What you are asked to do:
Convert the data below into a JSON list of strings with one string per line, skipping blank lines. Omit the pictures from the list.

Input material:
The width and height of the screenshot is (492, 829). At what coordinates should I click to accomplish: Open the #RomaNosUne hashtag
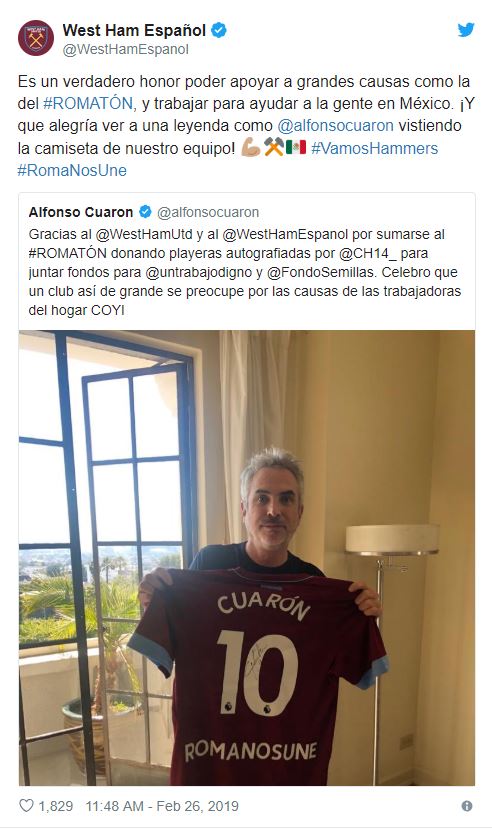coord(72,170)
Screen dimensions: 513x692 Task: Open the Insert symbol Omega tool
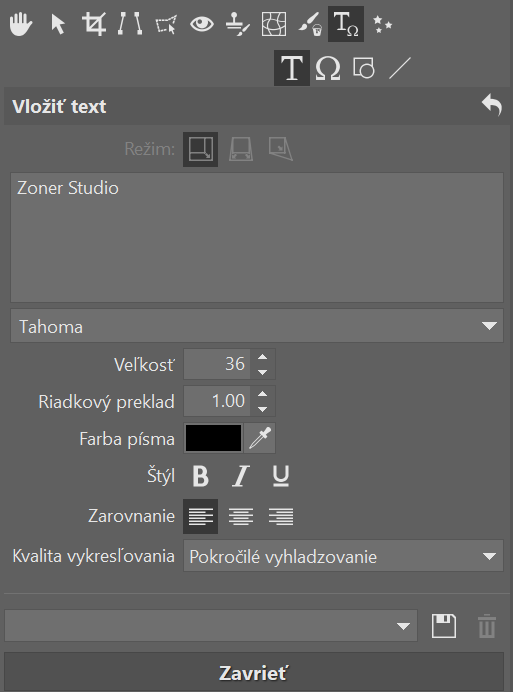click(x=328, y=68)
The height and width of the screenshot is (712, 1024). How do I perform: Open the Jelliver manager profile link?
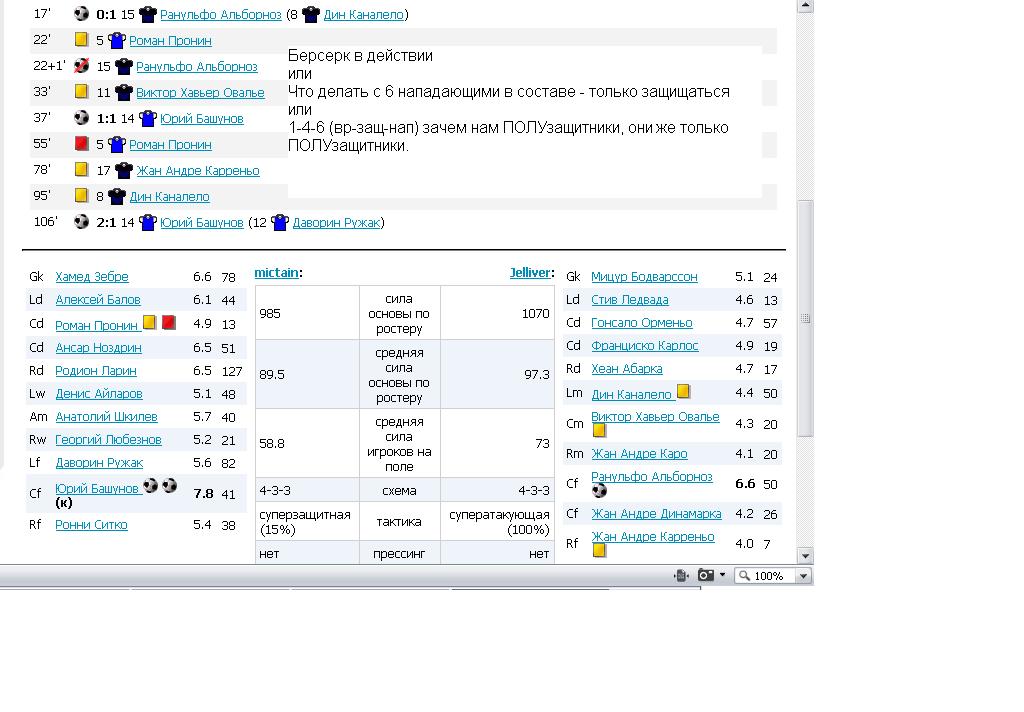tap(529, 272)
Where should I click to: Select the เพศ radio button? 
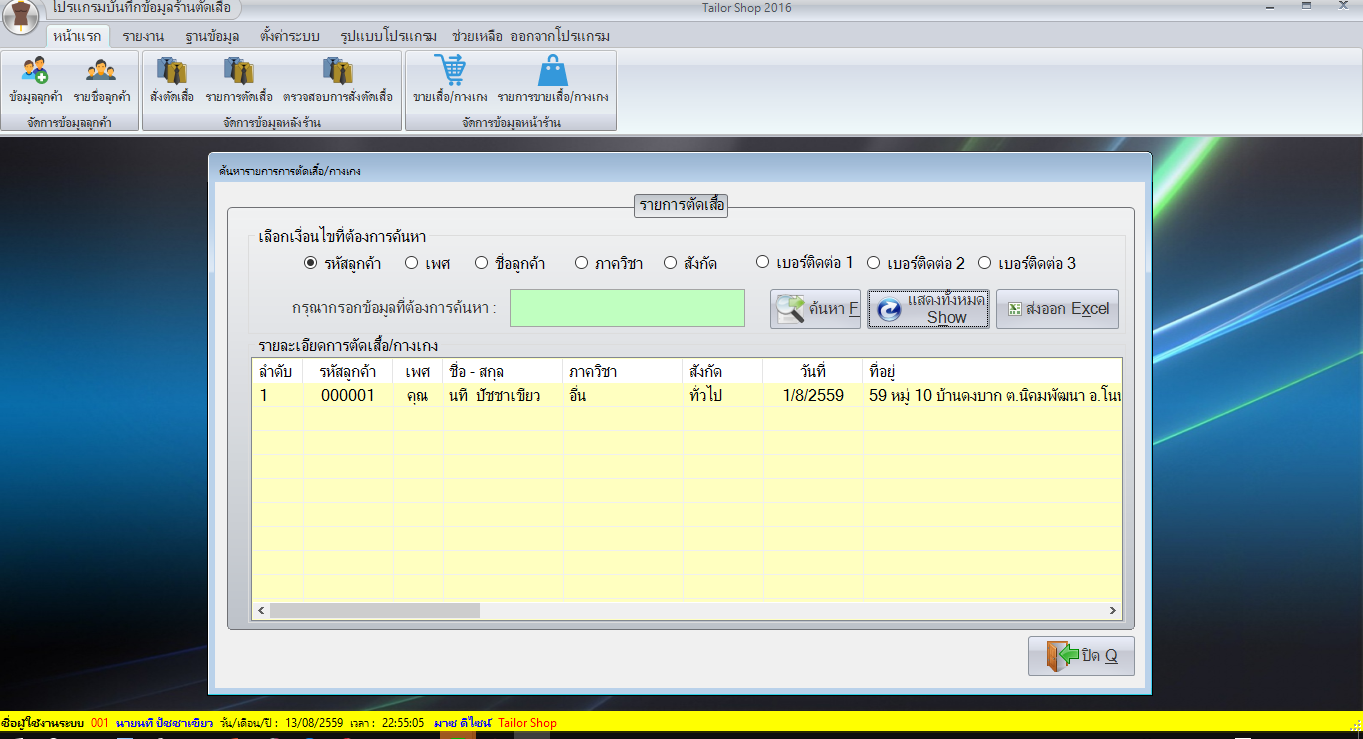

Problem solution:
[
  "The width and height of the screenshot is (492, 829). At what coordinates should I click to accomplish: Open the #RomaNosUne hashtag",
  "coord(72,170)",
  "Screen dimensions: 513x692 Task: Open the Insert symbol Omega tool",
  "click(x=328, y=68)",
  "The height and width of the screenshot is (712, 1024). How do I perform: Open the Jelliver manager profile link?",
  "tap(529, 272)",
  "Where should I click to: Select the เพศ radio button? "
]